Alaska's Fund Diversifies -- So Should You
Do-it-yourself investors can't mimic large endowments or sovereign wealth funds, but they can learn about asset allocation from them.
Today's example is the Alaska Permanent Fund, which was established in 1976 to pay a royalty (or dividend) to the residents of Alaska out of the tax collected from the movement of oil. It's the closest the U.S. comes to having a sovereign wealth fund. The fund is managed like an endowment with various investments. The fund's Web site provides transparency in terms of asset allocation and performance, and offers investors the chance to see what went right and to benefit from its mistakes. Each segment of the equity allocation is a combination of active and passive management, each with its own benchmark. To clear up one item of confusion, the global equity allocation is benchmarked against the MSCI World Index, which includes the U.S., and the non-domestic equity component is benchmarked against the MSCI EAFE Index, which only contains foreign stocks. Like most diversified investors, the Permanent Fund has had a very rough year. According to the Anchorage Daily News, the fund has lost 25% of its value over the past year, including 10% in October alone. While 25% sounds like a big number, it would have been worse if the fund had only invested in equities. Losses on stocks exceeded 20% in the nine months through September, the absolute return category was down 10.2% and fixed income was essentially flat.
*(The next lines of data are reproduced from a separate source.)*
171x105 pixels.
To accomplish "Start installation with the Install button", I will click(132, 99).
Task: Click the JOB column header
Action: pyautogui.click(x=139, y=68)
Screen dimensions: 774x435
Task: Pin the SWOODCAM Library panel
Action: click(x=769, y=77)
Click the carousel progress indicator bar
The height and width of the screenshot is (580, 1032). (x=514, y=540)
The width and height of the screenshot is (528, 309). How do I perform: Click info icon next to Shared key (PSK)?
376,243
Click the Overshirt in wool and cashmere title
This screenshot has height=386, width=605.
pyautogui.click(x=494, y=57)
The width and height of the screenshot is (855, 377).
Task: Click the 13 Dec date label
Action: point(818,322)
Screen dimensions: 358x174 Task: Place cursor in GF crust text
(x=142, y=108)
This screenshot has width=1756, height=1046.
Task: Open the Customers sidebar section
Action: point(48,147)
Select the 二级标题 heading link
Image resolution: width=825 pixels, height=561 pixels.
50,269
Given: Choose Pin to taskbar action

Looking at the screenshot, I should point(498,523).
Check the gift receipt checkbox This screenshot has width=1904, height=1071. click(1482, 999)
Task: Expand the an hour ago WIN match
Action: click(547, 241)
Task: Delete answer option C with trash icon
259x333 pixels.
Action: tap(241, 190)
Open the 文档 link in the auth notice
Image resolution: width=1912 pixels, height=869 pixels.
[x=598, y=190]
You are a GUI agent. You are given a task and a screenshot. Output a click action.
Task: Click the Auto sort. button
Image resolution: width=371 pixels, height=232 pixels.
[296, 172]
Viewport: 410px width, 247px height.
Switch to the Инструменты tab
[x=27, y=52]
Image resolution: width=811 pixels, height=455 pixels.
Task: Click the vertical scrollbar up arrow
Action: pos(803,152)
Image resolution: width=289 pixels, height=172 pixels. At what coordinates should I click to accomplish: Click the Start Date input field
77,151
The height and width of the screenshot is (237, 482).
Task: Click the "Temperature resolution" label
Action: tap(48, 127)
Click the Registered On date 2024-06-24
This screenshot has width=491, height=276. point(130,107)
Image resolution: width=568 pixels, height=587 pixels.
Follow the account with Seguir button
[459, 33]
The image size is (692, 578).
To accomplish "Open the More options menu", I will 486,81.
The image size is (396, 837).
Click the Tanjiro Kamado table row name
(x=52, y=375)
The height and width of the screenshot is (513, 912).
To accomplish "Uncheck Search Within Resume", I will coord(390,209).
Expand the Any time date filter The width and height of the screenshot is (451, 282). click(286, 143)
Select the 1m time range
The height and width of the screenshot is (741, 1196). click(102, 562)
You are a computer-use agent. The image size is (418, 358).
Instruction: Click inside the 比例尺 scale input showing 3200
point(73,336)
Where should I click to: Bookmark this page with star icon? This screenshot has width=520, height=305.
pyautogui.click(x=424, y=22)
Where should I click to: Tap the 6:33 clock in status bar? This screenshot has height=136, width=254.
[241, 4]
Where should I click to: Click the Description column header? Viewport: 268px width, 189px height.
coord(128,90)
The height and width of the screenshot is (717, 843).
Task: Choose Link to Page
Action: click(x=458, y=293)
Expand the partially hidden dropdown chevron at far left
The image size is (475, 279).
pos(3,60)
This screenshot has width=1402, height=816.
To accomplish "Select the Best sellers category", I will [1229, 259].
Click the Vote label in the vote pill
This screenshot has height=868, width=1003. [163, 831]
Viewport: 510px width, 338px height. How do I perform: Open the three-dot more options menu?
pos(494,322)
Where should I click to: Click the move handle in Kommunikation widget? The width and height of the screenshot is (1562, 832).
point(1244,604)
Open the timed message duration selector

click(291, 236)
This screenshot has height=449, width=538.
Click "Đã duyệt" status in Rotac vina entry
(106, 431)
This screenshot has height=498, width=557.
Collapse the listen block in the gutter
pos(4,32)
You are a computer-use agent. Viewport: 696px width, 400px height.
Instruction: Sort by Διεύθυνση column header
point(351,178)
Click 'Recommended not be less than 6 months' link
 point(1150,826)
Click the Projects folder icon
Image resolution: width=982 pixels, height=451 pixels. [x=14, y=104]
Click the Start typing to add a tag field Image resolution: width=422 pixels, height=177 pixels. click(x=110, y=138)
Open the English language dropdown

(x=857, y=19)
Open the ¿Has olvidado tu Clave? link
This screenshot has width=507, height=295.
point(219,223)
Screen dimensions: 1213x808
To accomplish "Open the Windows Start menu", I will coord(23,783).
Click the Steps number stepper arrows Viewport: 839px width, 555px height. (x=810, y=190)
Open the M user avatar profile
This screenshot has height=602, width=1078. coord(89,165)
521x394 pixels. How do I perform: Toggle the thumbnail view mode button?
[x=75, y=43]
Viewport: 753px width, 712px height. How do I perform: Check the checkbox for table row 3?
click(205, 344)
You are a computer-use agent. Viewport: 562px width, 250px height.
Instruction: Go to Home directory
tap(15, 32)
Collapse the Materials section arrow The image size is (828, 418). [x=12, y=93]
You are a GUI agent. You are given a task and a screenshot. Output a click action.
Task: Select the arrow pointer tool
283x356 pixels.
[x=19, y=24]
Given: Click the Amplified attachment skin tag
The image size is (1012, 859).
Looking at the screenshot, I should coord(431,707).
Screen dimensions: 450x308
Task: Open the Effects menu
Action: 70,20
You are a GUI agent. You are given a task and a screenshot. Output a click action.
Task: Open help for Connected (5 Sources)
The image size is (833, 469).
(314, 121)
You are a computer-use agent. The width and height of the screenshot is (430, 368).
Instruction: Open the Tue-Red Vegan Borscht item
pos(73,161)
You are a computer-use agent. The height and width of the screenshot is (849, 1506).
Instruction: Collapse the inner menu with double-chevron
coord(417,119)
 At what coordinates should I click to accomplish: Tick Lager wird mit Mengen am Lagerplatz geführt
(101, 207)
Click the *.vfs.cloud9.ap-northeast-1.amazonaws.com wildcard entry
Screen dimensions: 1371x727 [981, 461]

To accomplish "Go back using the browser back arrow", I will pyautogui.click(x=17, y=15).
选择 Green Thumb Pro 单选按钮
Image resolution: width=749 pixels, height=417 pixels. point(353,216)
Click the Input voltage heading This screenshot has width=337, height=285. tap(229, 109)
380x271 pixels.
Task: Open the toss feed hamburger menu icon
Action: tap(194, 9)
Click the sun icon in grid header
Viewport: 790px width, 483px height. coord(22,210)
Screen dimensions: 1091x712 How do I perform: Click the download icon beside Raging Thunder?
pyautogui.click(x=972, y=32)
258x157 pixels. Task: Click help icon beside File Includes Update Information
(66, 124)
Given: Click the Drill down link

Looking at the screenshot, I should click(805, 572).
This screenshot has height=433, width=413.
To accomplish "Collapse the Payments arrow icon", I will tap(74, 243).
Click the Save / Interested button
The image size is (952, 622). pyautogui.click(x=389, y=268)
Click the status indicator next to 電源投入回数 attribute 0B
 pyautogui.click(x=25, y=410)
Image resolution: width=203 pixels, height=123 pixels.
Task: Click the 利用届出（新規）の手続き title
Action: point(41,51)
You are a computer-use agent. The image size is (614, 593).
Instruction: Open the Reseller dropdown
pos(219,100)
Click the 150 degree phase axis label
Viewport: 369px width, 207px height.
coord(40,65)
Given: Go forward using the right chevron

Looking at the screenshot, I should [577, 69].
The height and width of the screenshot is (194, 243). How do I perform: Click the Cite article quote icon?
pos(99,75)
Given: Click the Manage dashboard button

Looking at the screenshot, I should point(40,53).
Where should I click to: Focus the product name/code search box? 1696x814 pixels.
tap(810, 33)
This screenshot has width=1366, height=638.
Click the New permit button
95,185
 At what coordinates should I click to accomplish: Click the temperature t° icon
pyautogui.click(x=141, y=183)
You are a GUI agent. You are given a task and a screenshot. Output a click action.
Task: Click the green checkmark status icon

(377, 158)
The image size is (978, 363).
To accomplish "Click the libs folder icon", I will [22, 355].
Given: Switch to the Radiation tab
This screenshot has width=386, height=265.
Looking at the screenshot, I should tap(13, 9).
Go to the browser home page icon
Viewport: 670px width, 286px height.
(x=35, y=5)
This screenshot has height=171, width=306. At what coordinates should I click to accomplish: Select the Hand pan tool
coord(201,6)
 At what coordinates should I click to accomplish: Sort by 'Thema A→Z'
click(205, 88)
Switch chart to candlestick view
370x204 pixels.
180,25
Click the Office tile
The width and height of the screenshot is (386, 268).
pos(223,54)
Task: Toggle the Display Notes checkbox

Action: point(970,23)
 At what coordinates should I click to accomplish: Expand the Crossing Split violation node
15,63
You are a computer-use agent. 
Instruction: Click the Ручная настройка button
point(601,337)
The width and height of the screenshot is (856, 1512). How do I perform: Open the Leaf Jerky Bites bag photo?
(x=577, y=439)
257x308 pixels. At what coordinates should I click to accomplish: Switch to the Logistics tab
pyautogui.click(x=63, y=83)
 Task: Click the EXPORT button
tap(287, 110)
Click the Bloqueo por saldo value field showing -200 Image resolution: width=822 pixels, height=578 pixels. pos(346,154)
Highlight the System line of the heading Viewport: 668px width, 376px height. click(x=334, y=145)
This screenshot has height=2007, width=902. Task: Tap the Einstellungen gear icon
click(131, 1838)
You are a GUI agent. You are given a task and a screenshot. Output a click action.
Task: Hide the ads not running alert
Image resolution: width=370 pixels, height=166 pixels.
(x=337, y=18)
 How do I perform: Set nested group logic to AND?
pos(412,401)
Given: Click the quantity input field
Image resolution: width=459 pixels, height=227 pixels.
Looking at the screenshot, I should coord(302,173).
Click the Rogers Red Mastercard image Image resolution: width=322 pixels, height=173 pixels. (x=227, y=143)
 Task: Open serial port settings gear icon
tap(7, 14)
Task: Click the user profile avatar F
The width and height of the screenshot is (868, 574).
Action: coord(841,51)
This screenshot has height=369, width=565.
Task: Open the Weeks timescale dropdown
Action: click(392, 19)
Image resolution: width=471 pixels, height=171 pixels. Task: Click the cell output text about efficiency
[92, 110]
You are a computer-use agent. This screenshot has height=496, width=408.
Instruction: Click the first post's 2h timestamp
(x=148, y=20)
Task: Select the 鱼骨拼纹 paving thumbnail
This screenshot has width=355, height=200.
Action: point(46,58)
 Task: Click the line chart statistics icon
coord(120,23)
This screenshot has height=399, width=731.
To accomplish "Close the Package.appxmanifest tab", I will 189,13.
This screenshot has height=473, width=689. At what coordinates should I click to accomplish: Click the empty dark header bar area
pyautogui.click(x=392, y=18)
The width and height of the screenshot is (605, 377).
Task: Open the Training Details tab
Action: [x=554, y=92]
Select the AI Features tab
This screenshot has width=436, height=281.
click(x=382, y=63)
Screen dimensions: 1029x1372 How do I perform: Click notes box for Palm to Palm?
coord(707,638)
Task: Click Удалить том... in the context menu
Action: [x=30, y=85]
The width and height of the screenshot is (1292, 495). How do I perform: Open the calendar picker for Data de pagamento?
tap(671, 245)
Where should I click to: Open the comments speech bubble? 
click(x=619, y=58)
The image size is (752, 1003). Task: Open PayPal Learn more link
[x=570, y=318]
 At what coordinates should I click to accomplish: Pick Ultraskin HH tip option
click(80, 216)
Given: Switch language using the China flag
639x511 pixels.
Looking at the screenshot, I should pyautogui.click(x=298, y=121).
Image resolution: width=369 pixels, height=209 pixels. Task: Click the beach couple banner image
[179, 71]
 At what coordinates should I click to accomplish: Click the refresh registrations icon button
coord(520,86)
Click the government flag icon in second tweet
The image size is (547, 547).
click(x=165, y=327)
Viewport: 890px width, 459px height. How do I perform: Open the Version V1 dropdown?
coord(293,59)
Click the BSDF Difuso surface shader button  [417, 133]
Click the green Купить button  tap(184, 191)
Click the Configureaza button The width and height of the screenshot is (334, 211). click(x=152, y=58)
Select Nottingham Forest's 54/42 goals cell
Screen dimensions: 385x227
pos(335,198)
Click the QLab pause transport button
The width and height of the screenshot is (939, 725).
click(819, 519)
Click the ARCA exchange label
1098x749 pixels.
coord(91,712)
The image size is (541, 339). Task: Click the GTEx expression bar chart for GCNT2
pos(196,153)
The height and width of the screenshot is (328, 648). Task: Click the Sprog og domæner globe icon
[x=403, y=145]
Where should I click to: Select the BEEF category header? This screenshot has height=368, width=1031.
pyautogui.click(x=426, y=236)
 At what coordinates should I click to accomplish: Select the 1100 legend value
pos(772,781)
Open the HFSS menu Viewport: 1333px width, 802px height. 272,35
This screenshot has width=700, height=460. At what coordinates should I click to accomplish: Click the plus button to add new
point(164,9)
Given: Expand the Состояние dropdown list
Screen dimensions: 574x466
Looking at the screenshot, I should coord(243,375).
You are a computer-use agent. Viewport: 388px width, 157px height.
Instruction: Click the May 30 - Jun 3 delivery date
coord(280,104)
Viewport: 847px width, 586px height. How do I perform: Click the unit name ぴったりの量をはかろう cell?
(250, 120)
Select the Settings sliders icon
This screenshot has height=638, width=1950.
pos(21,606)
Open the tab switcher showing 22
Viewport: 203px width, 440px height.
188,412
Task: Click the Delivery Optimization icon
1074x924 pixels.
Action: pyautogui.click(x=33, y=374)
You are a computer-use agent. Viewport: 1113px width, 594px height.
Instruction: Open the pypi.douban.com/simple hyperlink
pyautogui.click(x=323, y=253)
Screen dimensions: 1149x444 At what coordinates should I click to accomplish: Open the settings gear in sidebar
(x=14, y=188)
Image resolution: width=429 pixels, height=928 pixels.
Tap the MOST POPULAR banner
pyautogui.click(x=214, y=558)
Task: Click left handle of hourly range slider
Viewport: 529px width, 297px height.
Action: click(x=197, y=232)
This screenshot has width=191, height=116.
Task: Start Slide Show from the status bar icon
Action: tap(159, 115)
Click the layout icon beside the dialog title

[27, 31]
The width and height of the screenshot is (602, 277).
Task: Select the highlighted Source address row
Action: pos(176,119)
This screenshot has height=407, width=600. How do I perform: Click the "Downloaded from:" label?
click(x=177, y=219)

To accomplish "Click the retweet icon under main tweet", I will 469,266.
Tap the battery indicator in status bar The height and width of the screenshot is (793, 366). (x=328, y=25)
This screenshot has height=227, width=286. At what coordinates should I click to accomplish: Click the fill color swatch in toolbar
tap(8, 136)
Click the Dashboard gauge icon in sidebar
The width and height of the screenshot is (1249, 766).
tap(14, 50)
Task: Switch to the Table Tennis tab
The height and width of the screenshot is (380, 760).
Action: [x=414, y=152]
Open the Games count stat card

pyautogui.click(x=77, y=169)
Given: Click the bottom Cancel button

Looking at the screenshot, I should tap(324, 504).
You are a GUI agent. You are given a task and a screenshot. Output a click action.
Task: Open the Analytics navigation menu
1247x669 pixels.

The results for its private equity and infrastructure investments aren't included in the report, but it is possible those results are down as well because those classes rely on complex financing. The goal of the fund is to achieve a 5% real return. That is, 5% plus the rate of inflation. As depicted in the chart, the fund uses nine asset classes to pursue that goal and maintains a schedule of how much it can deviate from those targets. For example, the target for the total equity allocation is 53%, plus or minus 10%. As of Sept. 30, equities had fallen to 38.8% of the fund. (The equity weighting was 52% on June 30.)- Loading Comments...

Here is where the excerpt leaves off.